Many audiophiles are familiar with Cambridge Audio’s top-of-the-range Azur 851-series components, but for RMAF the firm was giving greater emphasis to its somewhat more affordable CX-series components. In particular, the focus was upon Cambridge’s CXN Network Player ($999) and on its new-for-RMAF CXU Universal Disc Player ($1,299). What I discovered at the show, though, is that the CXU Disc Player actually incorporates a large portion of the functionality of the CXN Network Player—something that isn’t immediately apparent at first glance. When you stop to think about it, then, the multifunction CXU seems like quite the bargain in that it can happily play just about any type of disc known to man, while also serving up DAC/network player functionality on demand. Cool, no?
Core Power Technologies
CPT is a new player on the stage in the world of high-performance power conditioning and the firm’s first three products, called the Equi=Core 50 ($499 and up), Equi=Core 150 ($599 and up), an Equi=Core 300 ($799 and up), are simply fascinating. CPT describes the Equi=Core models as ‘AC Balanced Power Sources’ that can be used wherever high quality power cords would normally be used. The only differences between the three Equi=Core models is the maximum power output they can sustain, and I was told that even larger Equi=Core models are already in the works.
What’s an AC Balanced Power Source? A company spokesman described the Equi=Core as a specialised type of AC power cord in the centre of which is fitted a rather large, ‘black box’ device that converts normal AC into balanced-mode AC, which in turn can be fed directly to audio components or to a high quality AC power strip. The advantage of this balanced-mode = AC approach, said the spokesman, is that it inherently cancels our any/all induced noise on the AC lines, yet without requiring complicated or expensive AC regeneration or filtration circuitry. As a result user can enjoy noise-free AC power and hi-fi systems that will benefit from very quiet backgrounds.
dCS joined forces with VTL (Vacuum Tube Logic) and Wilson Audio to assemble a demonstration system that, among other things, served as the US market rollout for the new dCS Rossini-series Player ($28,499), DAC (not included in the demo system, but priced at $23,999), and Master Clock ($7,499). In a pre-show session held just for press members, dCS spokesman Martin Reynolds explained the many ways in which the Rossini components leverage design insights and technologies borrowed from the firm’s premier (and far more costly) Vivaldi components.

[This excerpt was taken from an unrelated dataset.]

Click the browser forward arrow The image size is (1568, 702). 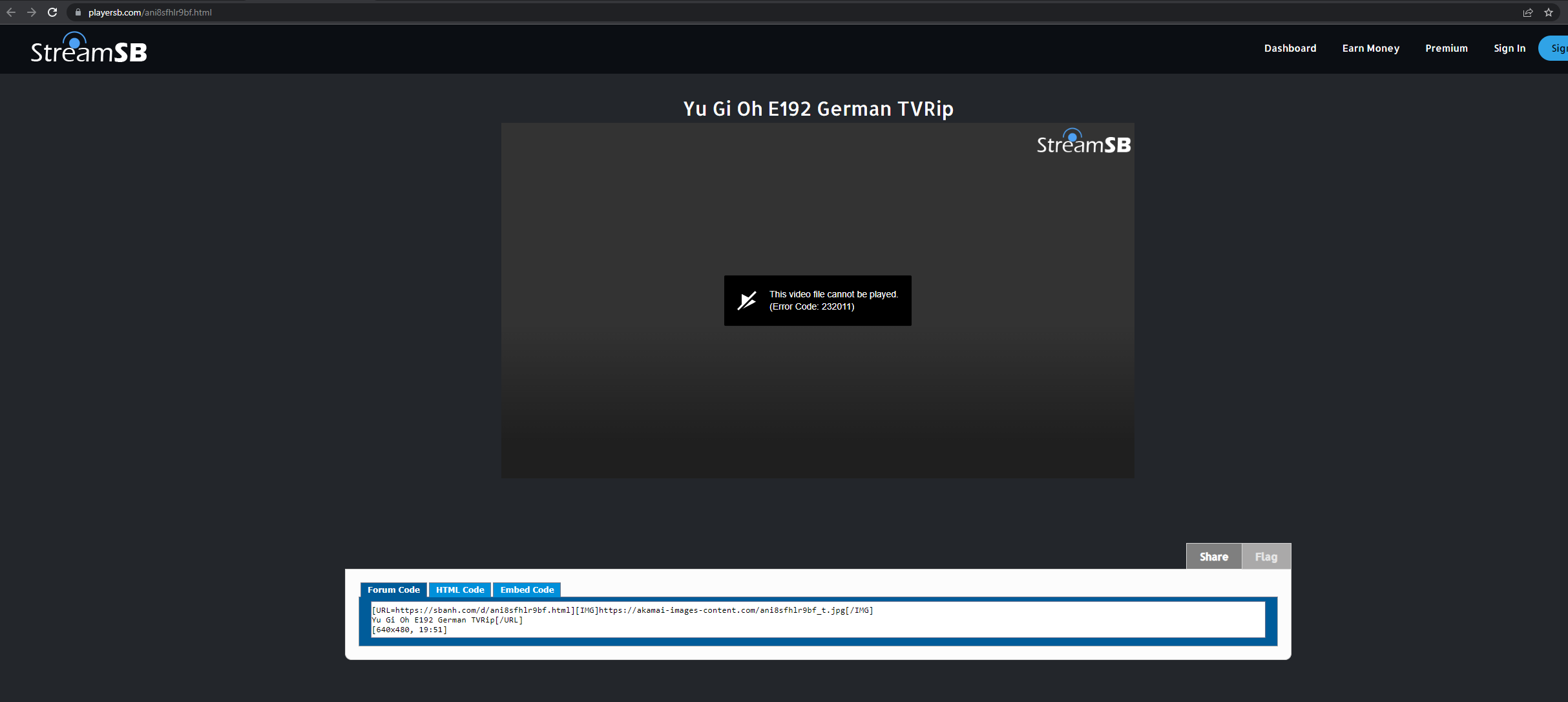pos(32,12)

In the actual listening, the Rossini components performed beautifully, as we have come to expect from dCS, with a sound that was dead neutral in its overall balance with sumptuous amounts of inner detail and textural and dynamic nuances aplenty. What was particularly striking, I felt, was the Rossini components’ collective ability to delineate and differentiate between good, very good, excellent, excellent+, and downright superb recordings, which left me (and other listeners) with the sense that Rossini components can and do show precisely what’s going on in the recordings at hand.